Requirements — Please rewrite the items as a numbered list, starting at the first line and stopping after the line that contains "[x=595, y=235]". Leave out blank lines and the pictures.
=== Records for this task ===
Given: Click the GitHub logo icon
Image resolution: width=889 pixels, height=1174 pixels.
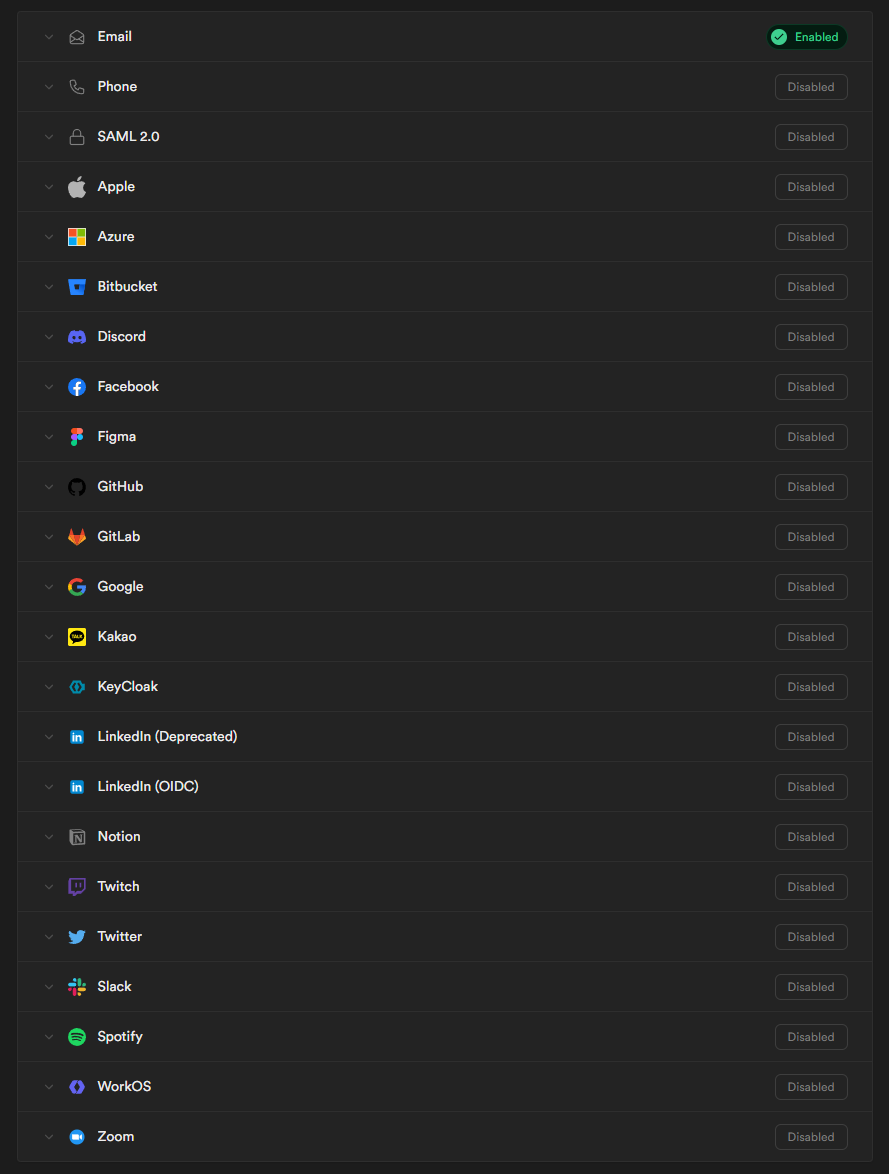Looking at the screenshot, I should click(x=77, y=487).
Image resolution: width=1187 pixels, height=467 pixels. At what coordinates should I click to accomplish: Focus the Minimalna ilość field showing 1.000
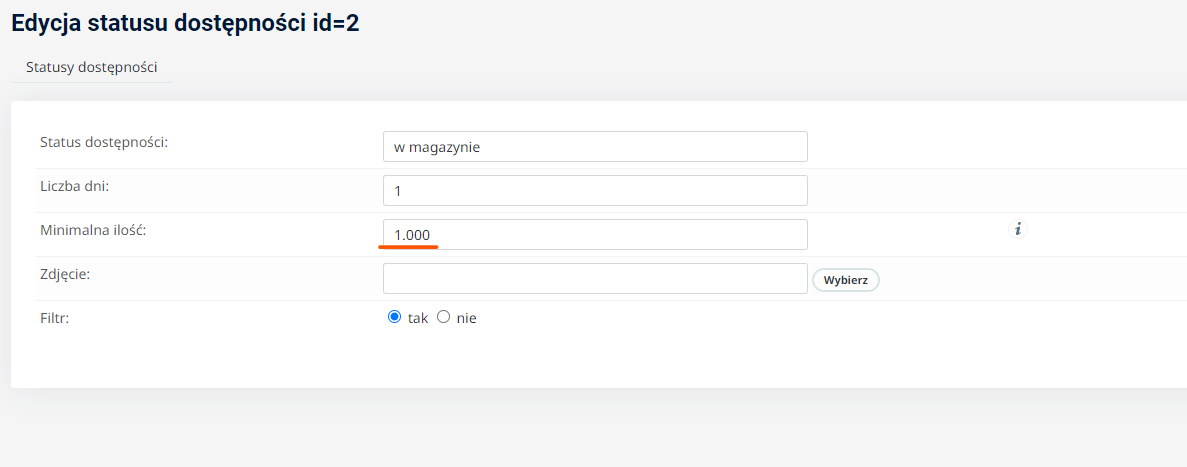[x=595, y=235]
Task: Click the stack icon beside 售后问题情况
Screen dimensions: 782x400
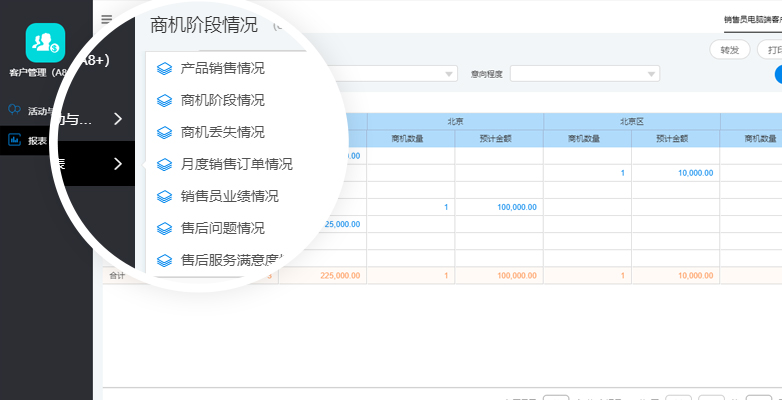Action: tap(165, 228)
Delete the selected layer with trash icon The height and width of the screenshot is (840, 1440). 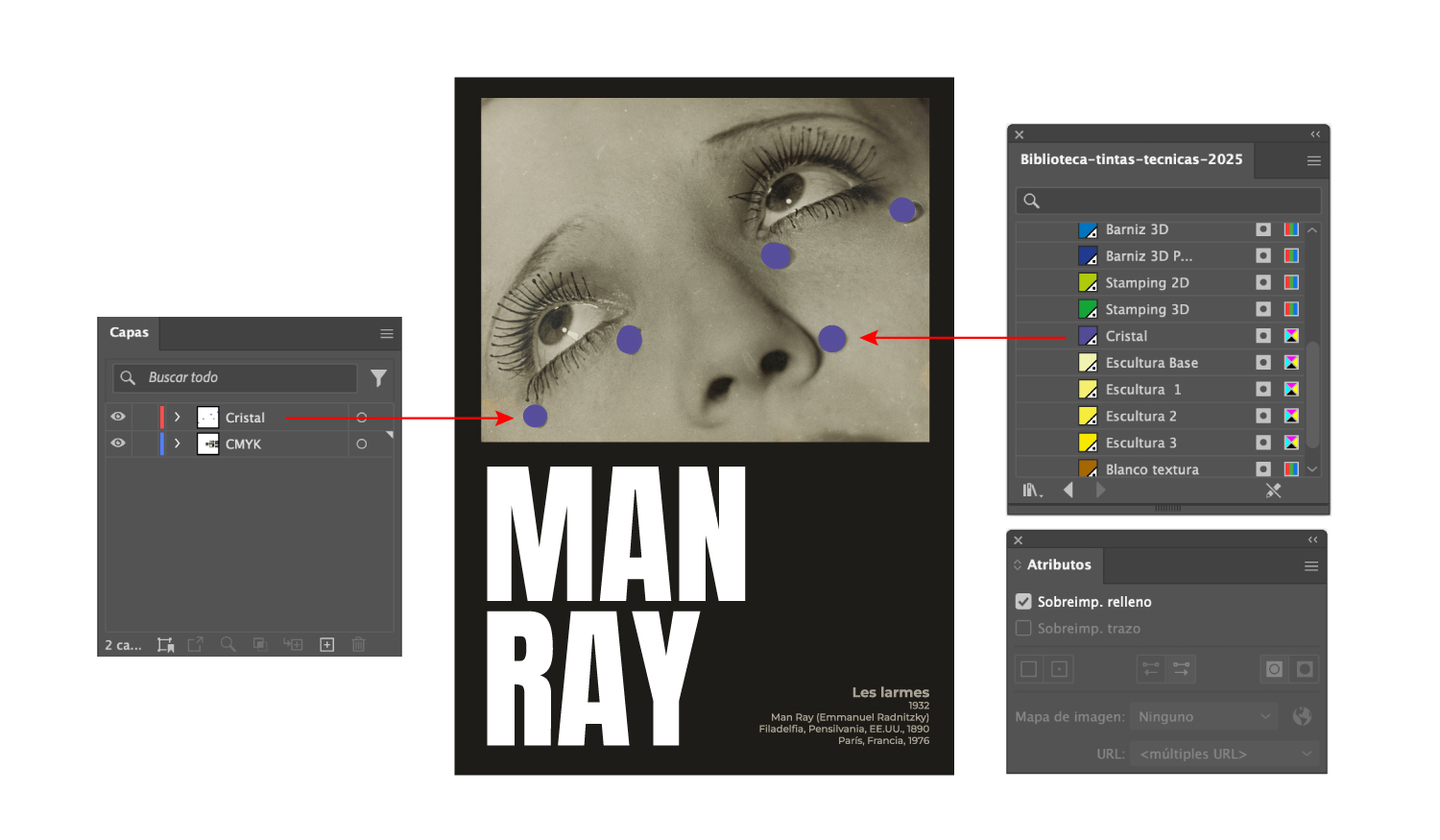click(x=359, y=645)
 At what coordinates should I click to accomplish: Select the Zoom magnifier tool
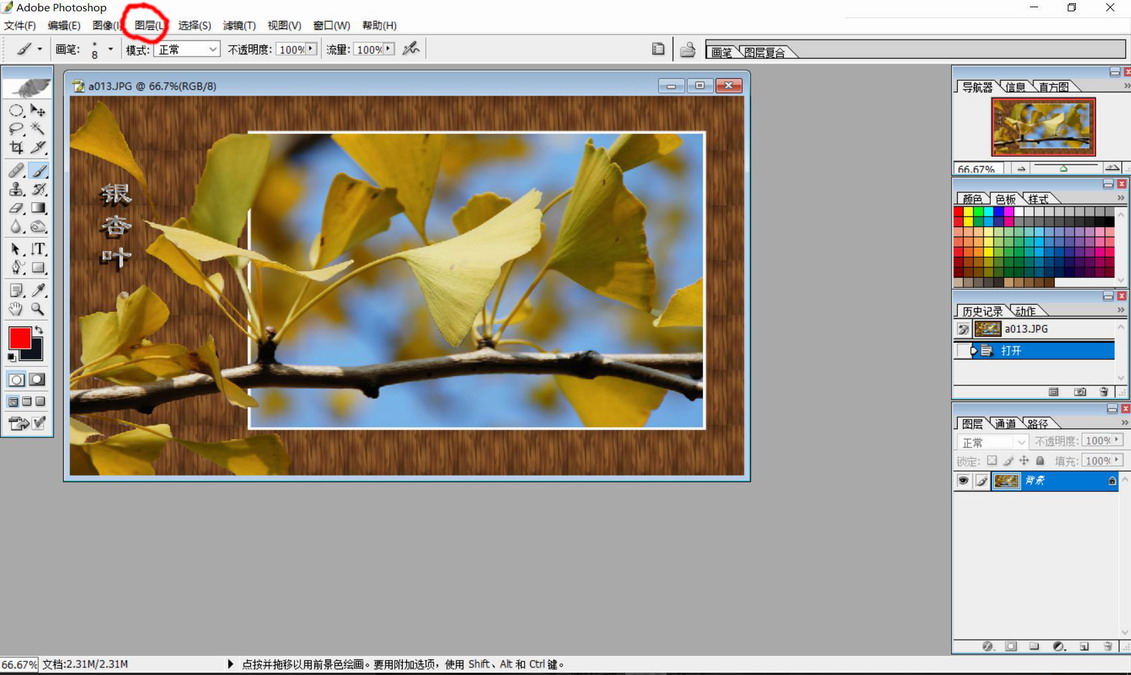pyautogui.click(x=38, y=309)
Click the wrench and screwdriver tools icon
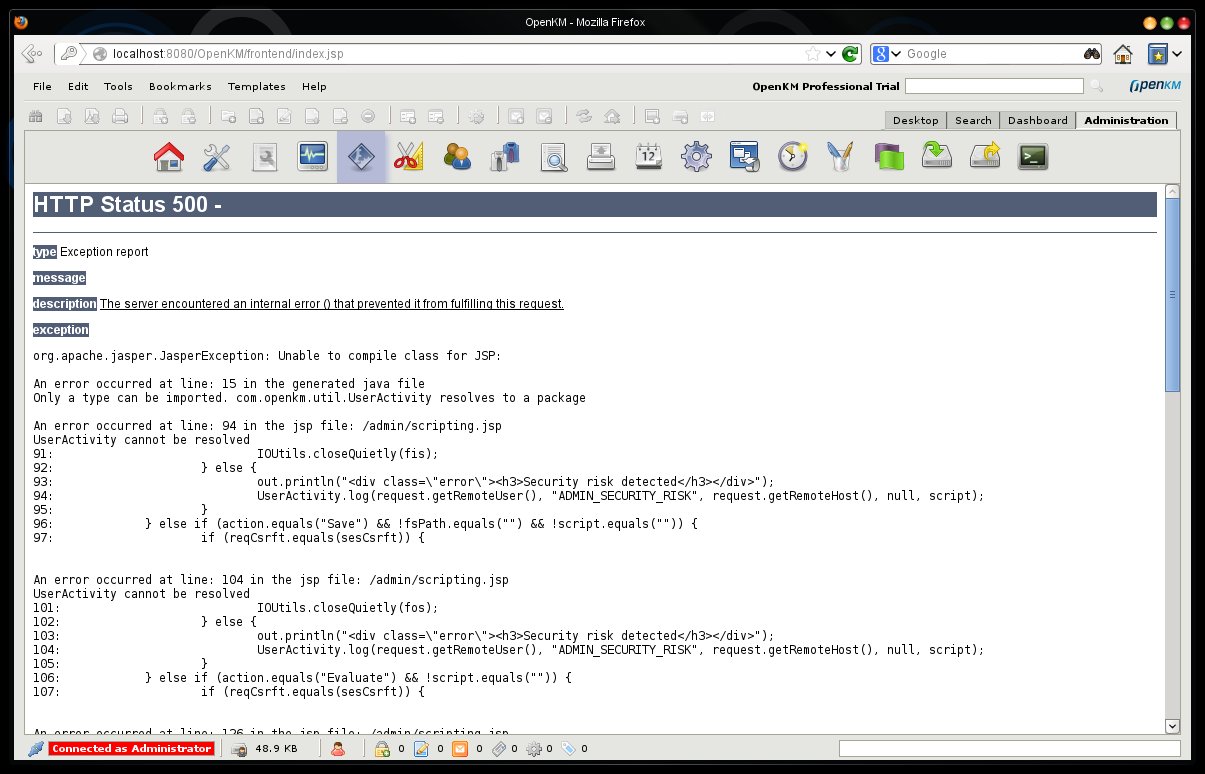 (x=216, y=156)
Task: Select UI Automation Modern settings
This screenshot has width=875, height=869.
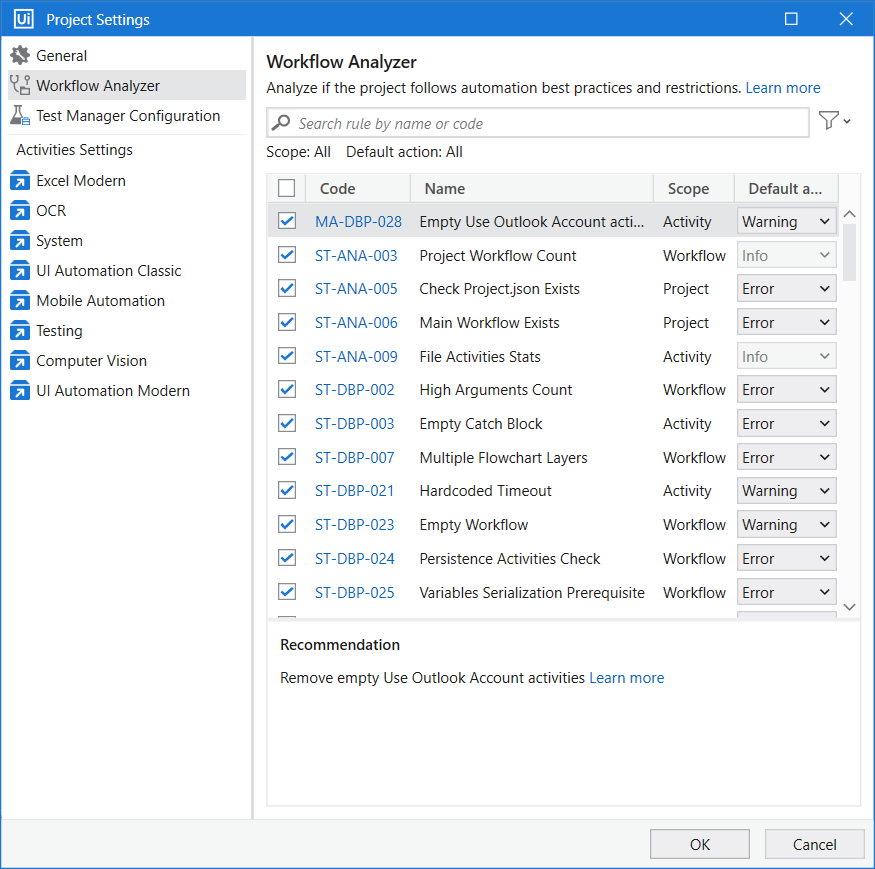Action: (112, 391)
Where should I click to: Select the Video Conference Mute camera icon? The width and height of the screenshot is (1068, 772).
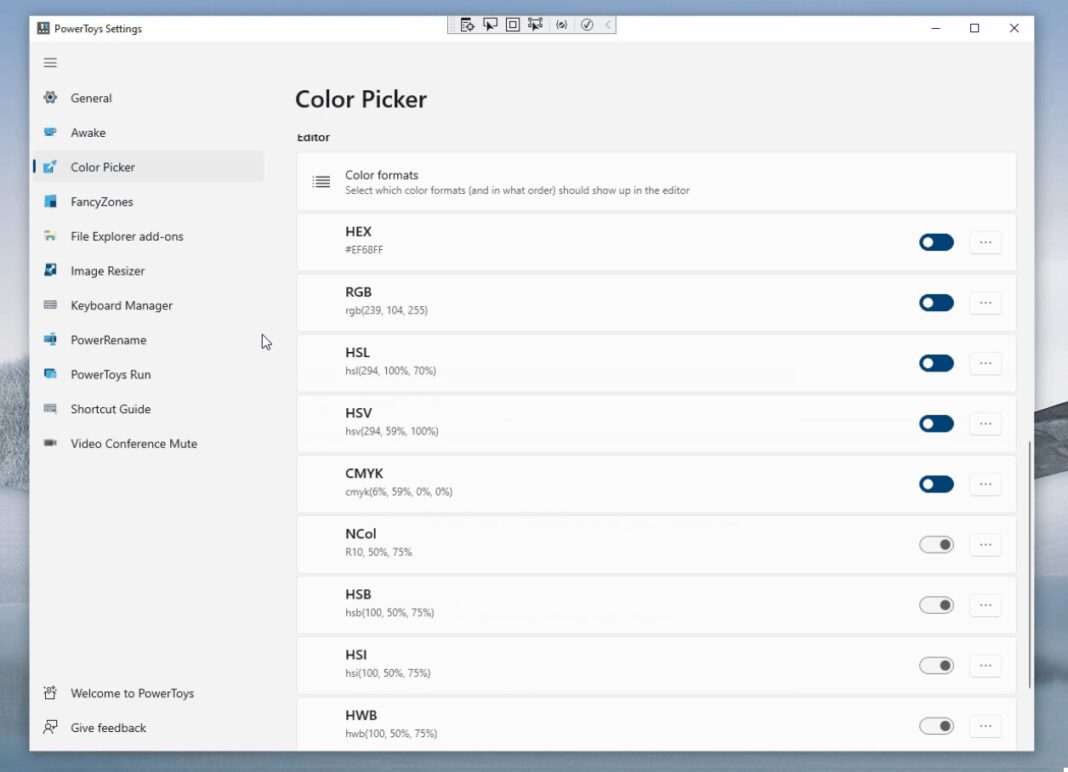50,443
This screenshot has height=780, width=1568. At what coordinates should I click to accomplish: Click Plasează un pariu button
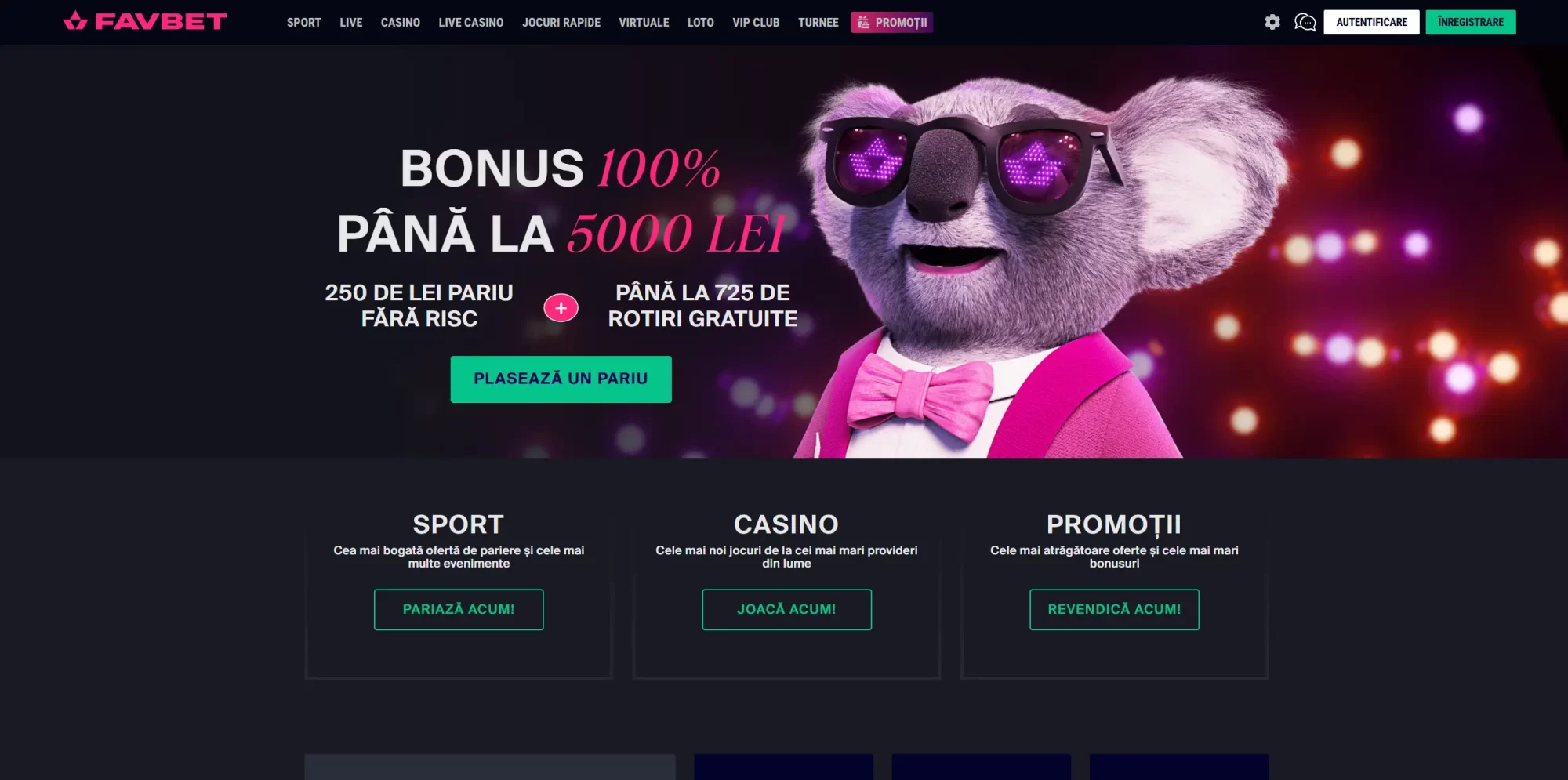click(x=561, y=379)
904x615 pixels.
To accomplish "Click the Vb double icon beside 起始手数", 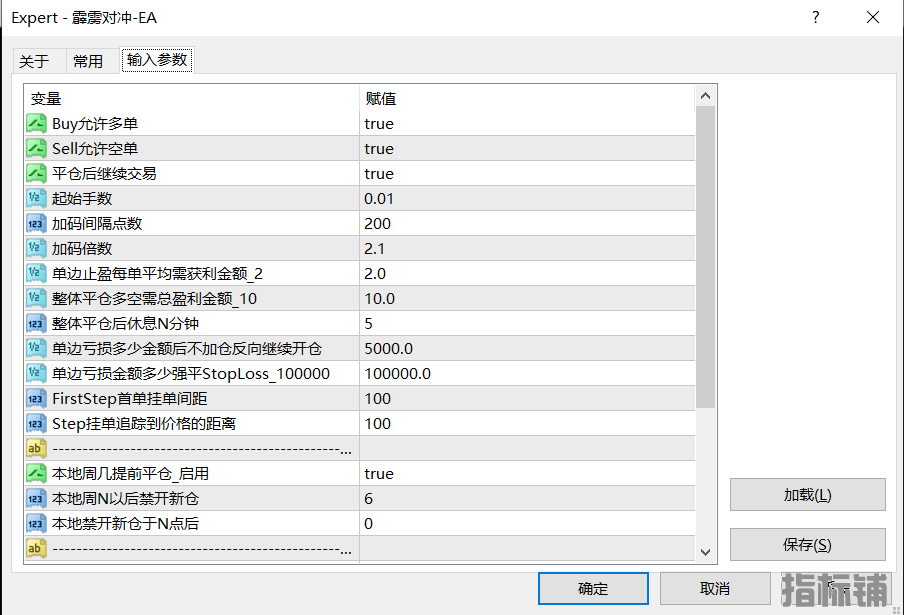I will click(36, 198).
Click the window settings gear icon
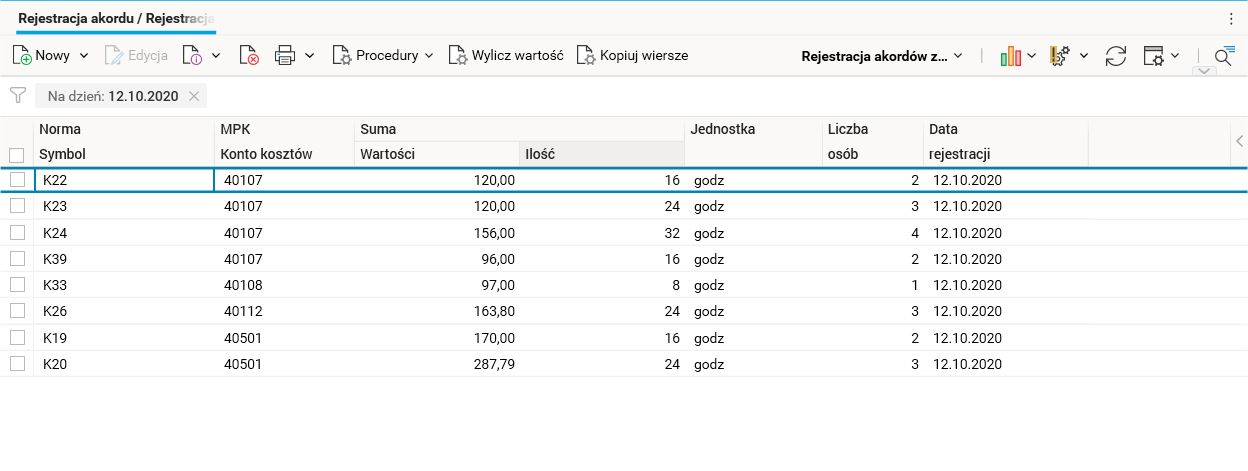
===
Final answer —
1. Given: Click the GitHub logo icon
2. Image resolution: width=889 pixels, height=1174 pixels.
3. Looking at the screenshot, I should click(x=77, y=487).
4. Image resolution: width=1187 pixels, height=467 pixels. At what coordinates should I click to accomplish: Focus the Minimalna ilość field showing 1.000
5. [x=595, y=235]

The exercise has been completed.